How has Islamic State been able to muster support far beyond its initial constituency in the Arab world and attract tens of thousands of foreign volunteers, including converts to Islam, and seemingly countless supporters online? In this compelling intervention into the debate about Islamic State's origins and future prospects, the renowned French political scientist, Olivier Roy, argues that while terrorism and jihadism are familiar phenomena, the group's deliberate pursuit of death has produced a new kind of radical violence. In other words, we're facing not a radicalization of Islam, but the Islamization of radicalism. Indeed, Roy argues, young European Muslims drawn to IS are attracted to the organization's violent means rather than utopian dreams of a caliphate. He places IS in the context of other radical millenialist groups such as China's Red Guards, Cambodia's Khmer Rouge, and Uganda's Lord's Resistance Army.

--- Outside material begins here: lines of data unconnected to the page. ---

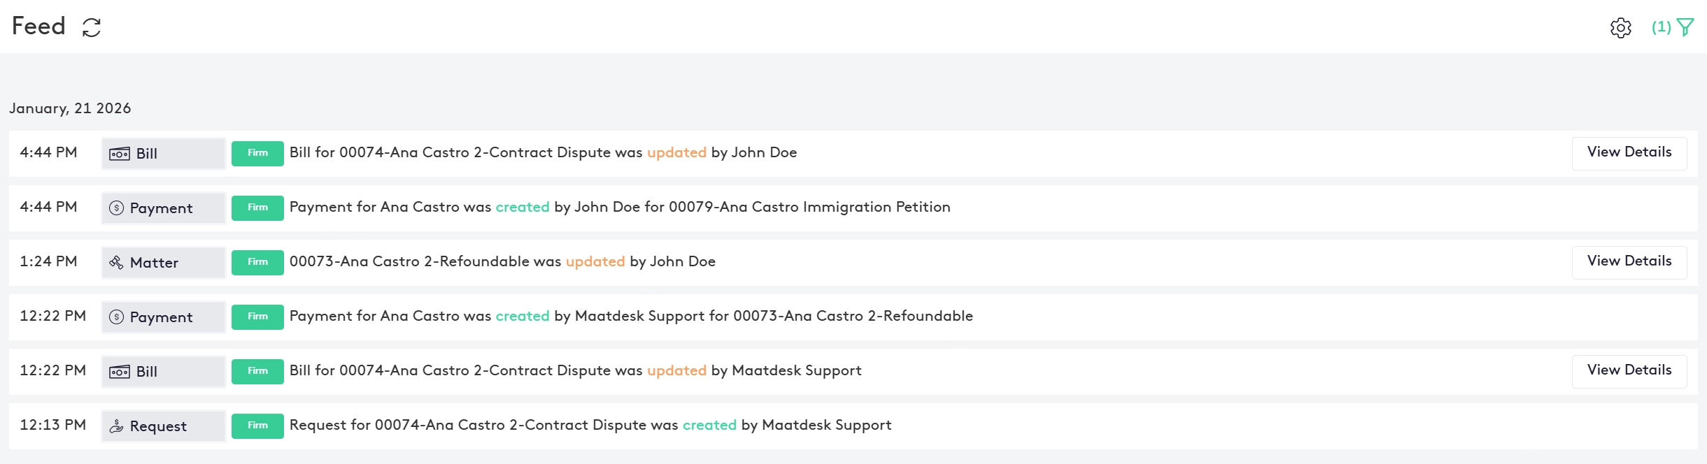Open the 00073-Ana Castro 2-Refoundable updated entry

point(502,262)
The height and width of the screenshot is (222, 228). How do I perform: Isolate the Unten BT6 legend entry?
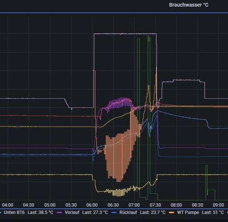click(x=14, y=212)
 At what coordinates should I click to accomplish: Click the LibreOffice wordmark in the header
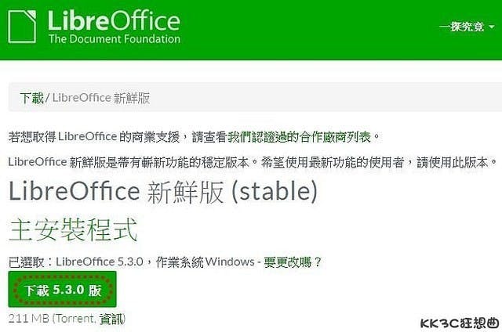coord(114,19)
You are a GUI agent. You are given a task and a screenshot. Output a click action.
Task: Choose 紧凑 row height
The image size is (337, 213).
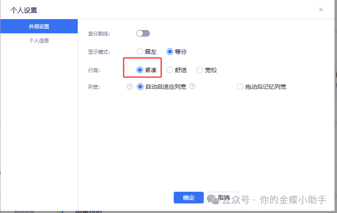(140, 70)
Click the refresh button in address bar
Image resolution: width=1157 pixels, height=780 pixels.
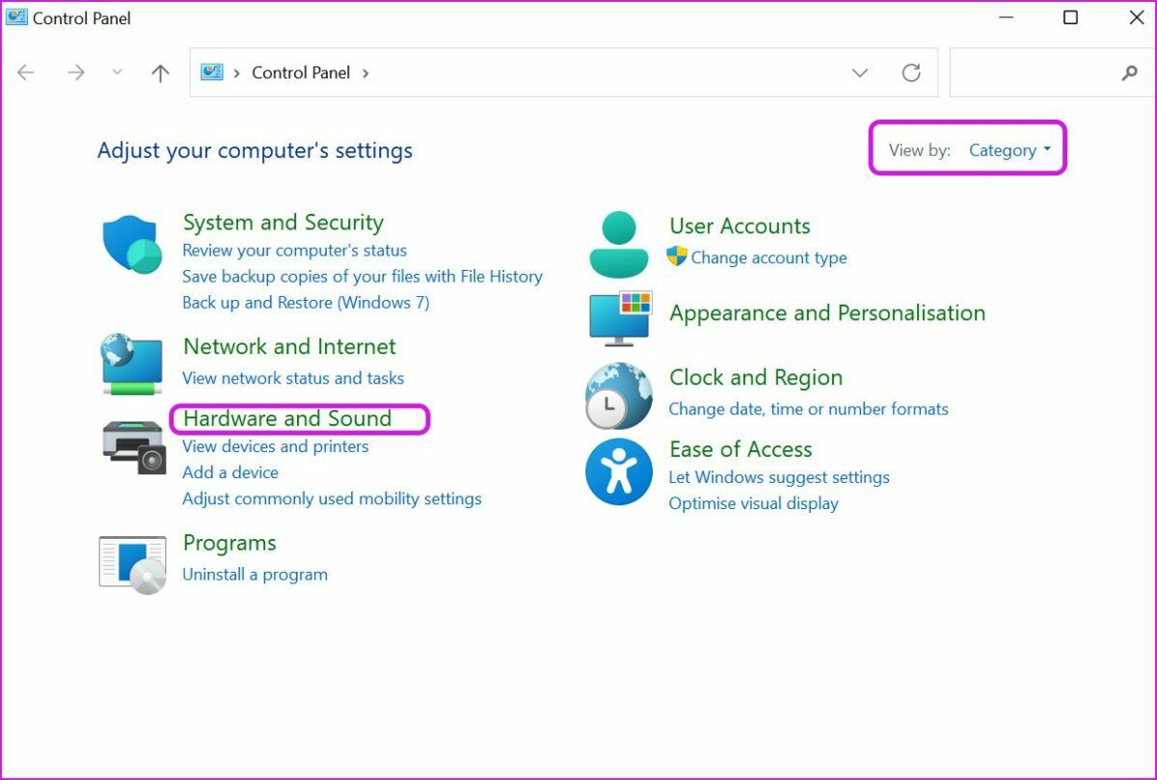[910, 73]
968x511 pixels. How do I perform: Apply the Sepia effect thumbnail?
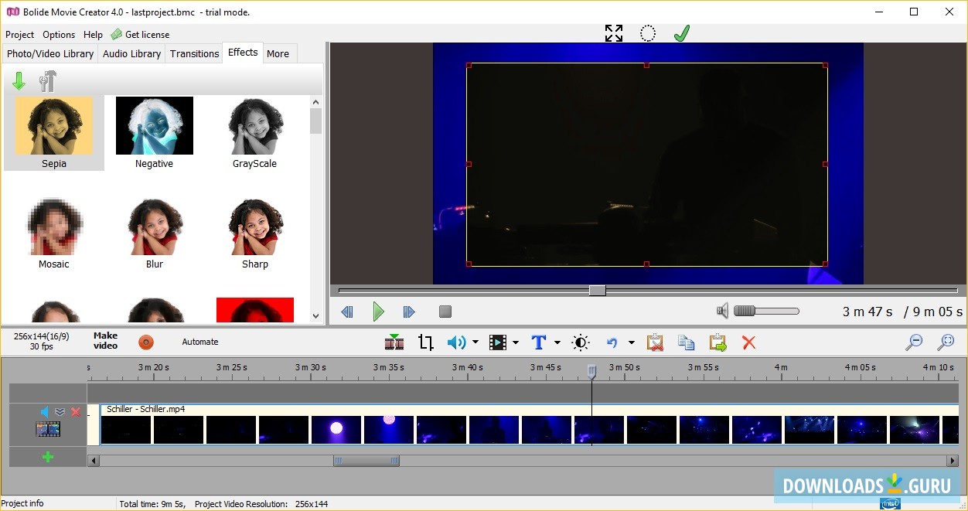54,126
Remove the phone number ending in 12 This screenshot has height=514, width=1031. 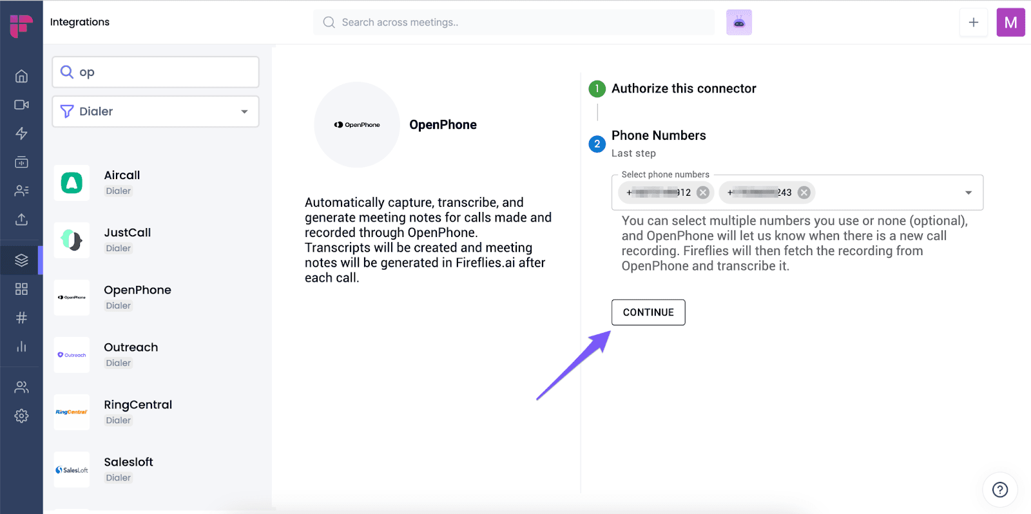703,193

In doing so, he shows that violence, not religious fundamentalism, is the central thread connecting young people who are drawn to radical groups. Jihad and Death is a concise dissection of the highly sophisticated narrative mobilized by IS: the myth of the caliphate recast into a modern story of heroism and nihilism.
Author

A professor at the European University Institute in Florence (Italy); he was previously a research director at the French National Center for Scientific Research (CNRS) and a lecturer for both the School for Advanced Studies in the Social Sciences (EHESS) and the Institut d'Études Politiques de Paris (IEP). From 1984 to 2008, he has acted as a consultant to the French Foreign Ministry. In 1988, Roy served as a United Nations Office for Coordinating Relief in Afghanistan (UNOCA) consultant. Beginning in August 1993, Roy served as special OSCE representative to Tajikistan until February 1994, at which time he was selected as head of the OSCE mission to Tajikistan, a position he held until October 1994. Roy received an "Agrégation" in Philosophy and a Master's in Persian language and civilization in 1972 from the French Institut National des Langues et Civilisations Orientales. In 1996, he received his PhD in Political Science from the IEP. Roy is the author of numerous books on subjects including Iran, Islam, Asian politics. These works include Globalized Islam: The search for a new ummah, Today's Turkey: A European State? and The Illusions of September 11. He also serves on the editorial board of the academic journal Central Asian Survey. His best-known book, L'Echec de l'Islam politique; The Failure of Political Islam. It is a standard text for students of political Islam. Roy wrote widely on the subject of the 2005 civil unrest in France saying they should not be seen as religiously inspired as some commentators said. His most recent work is Secularism Confronts Islam (Columbia, 2007). The book offers a perspective on the place of Islam in secular society and looks at the diverse experiences of Muslim immigrants in the West. Roy examines how Muslim intellectuals have made it possible for Muslims to live in a secularized world while maintaining the identity of a "true believer."